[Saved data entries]
■ ■ ■ ■ ■ ■ ■

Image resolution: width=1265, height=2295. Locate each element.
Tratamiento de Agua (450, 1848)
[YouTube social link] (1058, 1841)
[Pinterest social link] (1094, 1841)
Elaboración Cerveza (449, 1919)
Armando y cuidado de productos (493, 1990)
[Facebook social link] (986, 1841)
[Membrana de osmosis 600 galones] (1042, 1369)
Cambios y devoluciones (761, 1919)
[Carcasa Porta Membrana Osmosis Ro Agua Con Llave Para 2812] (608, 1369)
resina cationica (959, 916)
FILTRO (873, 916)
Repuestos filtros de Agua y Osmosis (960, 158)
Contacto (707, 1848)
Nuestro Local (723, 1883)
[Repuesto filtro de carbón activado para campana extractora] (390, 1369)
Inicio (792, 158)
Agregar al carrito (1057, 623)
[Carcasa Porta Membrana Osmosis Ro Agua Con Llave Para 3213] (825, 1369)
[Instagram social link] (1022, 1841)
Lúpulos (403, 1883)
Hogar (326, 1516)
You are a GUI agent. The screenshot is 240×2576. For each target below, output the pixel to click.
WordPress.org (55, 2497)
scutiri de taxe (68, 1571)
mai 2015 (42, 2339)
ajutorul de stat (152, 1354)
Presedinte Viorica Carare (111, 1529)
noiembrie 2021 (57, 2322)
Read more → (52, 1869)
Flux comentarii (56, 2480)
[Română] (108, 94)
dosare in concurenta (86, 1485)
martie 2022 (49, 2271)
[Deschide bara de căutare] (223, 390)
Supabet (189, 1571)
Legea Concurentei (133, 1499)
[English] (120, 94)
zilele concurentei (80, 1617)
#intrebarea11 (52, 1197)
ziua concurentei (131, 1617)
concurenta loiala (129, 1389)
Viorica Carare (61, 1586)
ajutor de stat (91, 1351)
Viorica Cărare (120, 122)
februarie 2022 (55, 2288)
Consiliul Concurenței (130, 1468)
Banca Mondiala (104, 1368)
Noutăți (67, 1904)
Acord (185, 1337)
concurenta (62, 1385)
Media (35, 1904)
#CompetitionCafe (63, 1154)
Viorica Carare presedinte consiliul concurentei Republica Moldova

■ ■ ■ ■ ■ ■ ■

• **EXERCISE REQUIREMENTS**:
Write out all the records above one more time, exactly.

• **RESPONSE TO THE EXERCISE**:
Image resolution: width=1265, height=2295. Locate each element.
Tratamiento de Agua (450, 1848)
[YouTube social link] (1058, 1841)
[Pinterest social link] (1094, 1841)
Elaboración Cerveza (449, 1919)
Armando y cuidado de productos (493, 1990)
[Facebook social link] (986, 1841)
[Membrana de osmosis 600 galones] (1042, 1369)
Cambios y devoluciones (761, 1919)
[Carcasa Porta Membrana Osmosis Ro Agua Con Llave Para 2812] (608, 1369)
resina cationica (959, 916)
FILTRO (873, 916)
Repuestos filtros de Agua y Osmosis (960, 158)
Contacto (707, 1848)
Nuestro Local (723, 1883)
[Repuesto filtro de carbón activado para campana extractora] (390, 1369)
Inicio (792, 158)
Agregar al carrito (1057, 623)
[Carcasa Porta Membrana Osmosis Ro Agua Con Llave Para 3213] (825, 1369)
[Instagram social link] (1022, 1841)
Lúpulos (403, 1883)
Hogar (326, 1516)
You are a GUI agent. The screenshot is 240×2576. For each target below, output the pixel to click.
WordPress.org (55, 2497)
scutiri de taxe (68, 1571)
mai 2015 (42, 2339)
ajutorul de stat (152, 1354)
Presedinte Viorica Carare (111, 1529)
noiembrie 2021 (57, 2322)
Read more → (52, 1869)
Flux comentarii (56, 2480)
[Română] (108, 94)
dosare in concurenta (86, 1485)
martie 2022 (49, 2271)
[Deschide bara de căutare] (223, 390)
Supabet (189, 1571)
Legea Concurentei (133, 1499)
[English] (120, 94)
zilele concurentei (80, 1617)
#intrebarea11 (52, 1197)
ziua concurentei (131, 1617)
concurenta loiala (129, 1389)
Viorica Carare (61, 1586)
ajutor de stat (91, 1351)
Viorica Cărare (120, 122)
februarie 2022 (55, 2288)
Consiliul Concurenței (130, 1468)
Banca Mondiala (104, 1368)
Noutăți (67, 1904)
Acord (185, 1337)
concurenta (62, 1385)
Media (35, 1904)
#CompetitionCafe (63, 1154)
Viorica Carare presedinte consiliul concurentei Republica Moldova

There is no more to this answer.